Why Get Involved in Litigation?
Advocacy groups engaged in the good food movement should take notice. While major foundations may be too skittish to fund litigation, organizations can still team up with private lawyers to bring more of these sorts of cases. Nonprofits can play different roles such as: 1) offering specific expertise as consultants; 2) asking their members to serve as plaintiffs; 3) being a named plaintiff themselves in certain types of actions; or 4) serving as co-counsel.

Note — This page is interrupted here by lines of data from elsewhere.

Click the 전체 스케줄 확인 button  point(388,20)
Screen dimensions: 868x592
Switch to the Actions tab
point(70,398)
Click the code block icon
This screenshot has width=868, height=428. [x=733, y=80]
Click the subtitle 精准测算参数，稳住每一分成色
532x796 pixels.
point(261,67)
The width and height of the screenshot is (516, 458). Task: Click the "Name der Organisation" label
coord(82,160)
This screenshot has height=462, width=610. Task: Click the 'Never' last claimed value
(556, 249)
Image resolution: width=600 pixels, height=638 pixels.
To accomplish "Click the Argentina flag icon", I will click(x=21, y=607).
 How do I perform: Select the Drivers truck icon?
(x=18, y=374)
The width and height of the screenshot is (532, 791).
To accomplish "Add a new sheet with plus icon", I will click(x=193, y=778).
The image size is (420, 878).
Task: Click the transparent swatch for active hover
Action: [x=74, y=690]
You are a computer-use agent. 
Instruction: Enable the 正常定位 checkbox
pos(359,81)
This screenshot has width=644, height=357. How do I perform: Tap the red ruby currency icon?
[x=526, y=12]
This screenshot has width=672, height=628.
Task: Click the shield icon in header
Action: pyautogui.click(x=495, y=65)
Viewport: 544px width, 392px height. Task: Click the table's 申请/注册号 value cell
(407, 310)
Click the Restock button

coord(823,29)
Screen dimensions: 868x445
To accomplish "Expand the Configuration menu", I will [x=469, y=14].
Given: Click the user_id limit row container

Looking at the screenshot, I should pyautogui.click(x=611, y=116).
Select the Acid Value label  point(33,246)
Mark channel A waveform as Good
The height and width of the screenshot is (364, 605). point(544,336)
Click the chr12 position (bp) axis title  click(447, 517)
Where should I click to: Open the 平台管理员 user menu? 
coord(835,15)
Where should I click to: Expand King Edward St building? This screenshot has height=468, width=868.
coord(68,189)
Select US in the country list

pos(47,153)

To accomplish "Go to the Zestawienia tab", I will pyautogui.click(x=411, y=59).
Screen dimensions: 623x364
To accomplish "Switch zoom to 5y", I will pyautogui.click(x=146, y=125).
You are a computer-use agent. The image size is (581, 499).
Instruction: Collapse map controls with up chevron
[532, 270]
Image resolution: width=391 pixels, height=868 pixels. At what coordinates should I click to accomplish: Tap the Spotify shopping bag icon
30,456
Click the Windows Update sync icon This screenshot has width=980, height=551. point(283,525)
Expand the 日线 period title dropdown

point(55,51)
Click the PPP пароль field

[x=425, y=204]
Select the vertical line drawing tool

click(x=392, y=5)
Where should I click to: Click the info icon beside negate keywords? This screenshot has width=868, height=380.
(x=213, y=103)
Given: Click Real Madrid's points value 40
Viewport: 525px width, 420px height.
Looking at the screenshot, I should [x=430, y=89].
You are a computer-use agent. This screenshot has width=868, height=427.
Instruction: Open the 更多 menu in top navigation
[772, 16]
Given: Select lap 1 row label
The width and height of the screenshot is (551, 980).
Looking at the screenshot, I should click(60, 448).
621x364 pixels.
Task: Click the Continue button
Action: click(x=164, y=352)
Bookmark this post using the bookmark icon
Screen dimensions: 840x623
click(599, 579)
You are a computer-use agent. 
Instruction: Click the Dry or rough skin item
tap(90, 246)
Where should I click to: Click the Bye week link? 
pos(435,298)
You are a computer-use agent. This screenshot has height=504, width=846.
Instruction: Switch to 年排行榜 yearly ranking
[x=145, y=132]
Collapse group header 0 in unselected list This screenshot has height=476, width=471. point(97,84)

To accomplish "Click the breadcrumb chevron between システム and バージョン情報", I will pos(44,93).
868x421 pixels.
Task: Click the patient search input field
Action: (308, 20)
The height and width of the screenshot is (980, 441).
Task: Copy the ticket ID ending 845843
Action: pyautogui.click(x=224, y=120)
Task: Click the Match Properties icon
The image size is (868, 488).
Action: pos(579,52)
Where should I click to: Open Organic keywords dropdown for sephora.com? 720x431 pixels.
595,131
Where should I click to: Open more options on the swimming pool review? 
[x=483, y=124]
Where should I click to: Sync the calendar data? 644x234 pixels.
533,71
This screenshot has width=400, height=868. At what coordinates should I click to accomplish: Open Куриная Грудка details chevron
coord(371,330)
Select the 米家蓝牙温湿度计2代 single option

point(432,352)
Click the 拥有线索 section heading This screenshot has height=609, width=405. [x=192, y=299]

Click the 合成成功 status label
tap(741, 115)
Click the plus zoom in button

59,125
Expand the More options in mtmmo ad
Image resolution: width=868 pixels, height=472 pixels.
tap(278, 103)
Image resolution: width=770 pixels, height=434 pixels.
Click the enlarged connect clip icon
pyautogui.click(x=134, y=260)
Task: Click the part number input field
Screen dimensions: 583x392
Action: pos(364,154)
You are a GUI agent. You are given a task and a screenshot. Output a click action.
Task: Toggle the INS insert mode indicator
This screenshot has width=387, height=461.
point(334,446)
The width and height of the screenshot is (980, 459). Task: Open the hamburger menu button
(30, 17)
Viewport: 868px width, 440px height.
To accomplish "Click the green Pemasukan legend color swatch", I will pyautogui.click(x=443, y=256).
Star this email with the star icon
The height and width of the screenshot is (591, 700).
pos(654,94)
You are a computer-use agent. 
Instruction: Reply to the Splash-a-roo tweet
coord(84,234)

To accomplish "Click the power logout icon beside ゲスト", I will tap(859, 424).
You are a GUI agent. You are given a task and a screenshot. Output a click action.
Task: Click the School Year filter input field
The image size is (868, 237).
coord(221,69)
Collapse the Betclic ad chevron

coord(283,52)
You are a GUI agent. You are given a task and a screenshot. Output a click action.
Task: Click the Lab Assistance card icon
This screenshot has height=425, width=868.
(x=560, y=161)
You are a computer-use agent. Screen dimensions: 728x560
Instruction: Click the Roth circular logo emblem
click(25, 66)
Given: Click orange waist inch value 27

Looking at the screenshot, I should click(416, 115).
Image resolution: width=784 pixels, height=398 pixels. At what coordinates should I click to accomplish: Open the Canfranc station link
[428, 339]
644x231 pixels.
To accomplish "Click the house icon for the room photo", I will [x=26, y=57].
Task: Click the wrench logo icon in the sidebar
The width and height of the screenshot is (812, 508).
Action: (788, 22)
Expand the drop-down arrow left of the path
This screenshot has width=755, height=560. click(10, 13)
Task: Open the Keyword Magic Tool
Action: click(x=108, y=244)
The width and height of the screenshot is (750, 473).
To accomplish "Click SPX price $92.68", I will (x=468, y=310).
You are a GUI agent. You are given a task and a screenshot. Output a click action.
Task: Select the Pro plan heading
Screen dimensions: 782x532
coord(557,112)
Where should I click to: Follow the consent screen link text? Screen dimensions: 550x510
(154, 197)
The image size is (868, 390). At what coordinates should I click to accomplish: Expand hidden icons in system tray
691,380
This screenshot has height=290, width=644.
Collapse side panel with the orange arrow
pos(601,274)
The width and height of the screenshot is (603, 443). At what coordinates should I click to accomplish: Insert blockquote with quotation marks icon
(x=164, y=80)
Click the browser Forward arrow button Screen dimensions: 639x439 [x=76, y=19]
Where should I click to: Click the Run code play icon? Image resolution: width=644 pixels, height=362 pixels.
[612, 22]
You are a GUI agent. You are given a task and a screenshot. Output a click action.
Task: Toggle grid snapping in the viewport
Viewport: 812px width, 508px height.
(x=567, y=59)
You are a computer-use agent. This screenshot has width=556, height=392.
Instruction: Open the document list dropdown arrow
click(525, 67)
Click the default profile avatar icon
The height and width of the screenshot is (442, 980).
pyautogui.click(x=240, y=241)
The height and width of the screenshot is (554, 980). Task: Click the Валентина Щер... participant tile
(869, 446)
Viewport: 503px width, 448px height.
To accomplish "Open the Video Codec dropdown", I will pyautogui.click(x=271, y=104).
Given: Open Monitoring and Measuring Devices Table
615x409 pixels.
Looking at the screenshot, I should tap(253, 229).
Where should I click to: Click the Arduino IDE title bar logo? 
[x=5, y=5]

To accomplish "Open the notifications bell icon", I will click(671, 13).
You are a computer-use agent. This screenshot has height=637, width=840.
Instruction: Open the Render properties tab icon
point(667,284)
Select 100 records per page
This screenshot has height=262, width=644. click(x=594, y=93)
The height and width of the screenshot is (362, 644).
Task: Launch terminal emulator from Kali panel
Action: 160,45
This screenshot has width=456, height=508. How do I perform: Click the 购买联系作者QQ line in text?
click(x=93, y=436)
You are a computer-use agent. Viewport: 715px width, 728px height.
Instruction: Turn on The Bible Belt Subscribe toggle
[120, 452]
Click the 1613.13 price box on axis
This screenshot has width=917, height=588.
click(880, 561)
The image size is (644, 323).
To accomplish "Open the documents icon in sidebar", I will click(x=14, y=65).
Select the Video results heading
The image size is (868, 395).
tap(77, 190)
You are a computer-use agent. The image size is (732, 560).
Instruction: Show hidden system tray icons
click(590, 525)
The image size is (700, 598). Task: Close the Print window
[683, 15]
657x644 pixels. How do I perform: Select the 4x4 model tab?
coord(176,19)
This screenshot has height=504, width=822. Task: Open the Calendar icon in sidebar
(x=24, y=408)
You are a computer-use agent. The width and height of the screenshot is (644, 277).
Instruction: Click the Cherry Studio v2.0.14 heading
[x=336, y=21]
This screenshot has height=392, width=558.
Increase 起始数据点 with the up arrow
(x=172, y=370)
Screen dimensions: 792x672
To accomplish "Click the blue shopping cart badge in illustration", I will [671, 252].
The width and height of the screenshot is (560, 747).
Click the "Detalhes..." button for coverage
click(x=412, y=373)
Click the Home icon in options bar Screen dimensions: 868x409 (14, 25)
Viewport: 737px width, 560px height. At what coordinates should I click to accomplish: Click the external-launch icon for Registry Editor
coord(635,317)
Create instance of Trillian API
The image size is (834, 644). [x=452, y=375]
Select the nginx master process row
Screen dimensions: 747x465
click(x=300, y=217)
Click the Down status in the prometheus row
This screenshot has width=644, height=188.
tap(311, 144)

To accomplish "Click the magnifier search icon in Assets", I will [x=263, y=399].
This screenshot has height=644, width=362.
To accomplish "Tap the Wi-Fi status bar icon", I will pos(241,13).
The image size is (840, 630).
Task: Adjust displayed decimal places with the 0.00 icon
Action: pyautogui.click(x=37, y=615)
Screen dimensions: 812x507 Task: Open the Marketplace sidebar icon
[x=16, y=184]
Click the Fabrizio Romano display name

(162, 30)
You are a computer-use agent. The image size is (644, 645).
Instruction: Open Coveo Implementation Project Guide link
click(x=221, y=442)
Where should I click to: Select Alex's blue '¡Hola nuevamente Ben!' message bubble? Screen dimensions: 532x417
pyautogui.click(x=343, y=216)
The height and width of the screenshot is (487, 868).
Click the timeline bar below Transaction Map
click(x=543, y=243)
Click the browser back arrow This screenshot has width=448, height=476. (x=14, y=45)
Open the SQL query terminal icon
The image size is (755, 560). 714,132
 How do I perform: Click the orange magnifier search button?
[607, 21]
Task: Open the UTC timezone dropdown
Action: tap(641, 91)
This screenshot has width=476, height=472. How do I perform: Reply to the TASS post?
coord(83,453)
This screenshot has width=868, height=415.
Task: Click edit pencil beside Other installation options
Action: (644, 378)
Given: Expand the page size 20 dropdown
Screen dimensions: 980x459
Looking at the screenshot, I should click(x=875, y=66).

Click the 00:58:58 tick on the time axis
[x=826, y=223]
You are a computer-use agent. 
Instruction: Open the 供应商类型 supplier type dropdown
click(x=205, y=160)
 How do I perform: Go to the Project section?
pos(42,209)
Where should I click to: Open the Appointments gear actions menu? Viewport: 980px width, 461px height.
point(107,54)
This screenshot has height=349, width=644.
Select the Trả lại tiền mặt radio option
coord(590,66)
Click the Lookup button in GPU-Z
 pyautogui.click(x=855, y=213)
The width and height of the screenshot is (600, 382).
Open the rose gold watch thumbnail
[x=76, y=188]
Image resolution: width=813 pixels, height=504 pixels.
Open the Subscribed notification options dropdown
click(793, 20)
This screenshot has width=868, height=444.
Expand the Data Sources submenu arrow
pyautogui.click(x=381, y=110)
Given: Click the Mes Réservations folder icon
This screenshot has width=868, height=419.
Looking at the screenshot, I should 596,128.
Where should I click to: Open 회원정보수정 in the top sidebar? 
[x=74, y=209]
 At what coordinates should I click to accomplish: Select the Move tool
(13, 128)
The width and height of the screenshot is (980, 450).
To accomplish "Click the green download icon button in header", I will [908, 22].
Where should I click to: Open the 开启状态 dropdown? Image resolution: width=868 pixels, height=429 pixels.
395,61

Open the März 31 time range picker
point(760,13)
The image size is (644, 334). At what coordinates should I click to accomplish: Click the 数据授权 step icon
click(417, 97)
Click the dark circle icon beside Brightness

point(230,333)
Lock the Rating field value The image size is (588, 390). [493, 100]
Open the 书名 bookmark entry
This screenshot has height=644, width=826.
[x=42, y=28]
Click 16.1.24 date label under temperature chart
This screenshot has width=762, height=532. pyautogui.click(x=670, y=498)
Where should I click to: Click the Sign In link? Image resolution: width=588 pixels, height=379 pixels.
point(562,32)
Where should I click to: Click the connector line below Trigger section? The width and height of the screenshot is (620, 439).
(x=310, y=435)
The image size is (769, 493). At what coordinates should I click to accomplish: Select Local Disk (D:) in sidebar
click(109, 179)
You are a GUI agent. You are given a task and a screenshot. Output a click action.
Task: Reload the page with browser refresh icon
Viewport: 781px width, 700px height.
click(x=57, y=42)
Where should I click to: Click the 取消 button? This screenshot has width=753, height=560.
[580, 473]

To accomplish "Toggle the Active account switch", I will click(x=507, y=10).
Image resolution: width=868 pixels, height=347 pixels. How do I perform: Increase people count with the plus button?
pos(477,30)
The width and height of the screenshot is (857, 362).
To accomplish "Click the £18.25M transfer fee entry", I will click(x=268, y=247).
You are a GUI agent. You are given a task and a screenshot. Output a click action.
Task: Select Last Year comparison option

Perhaps the best motivator for a nonprofit group to get involved in litigation is the potential for being awarded part of a “cy pres” fund: money set aside in a settlement for nonprofits doing good work that is sufficiently related to the case. Several good projects got their start with cy pres money, including a California-based group called CANFIT, which works with adolescents around health and nutrition. That settlement fund was from a deceptive marketing case against Kraft Foods, and some 20 years later the group is still going strong.
We have our work cut out for us with so much deception in the marketplace, but with better coordination and teamwork, we can make real progress through the legal system. It’s a shame that we have to turn to the courts at all, but that’s the political reality right now. Someone has to hold the food industry accountable.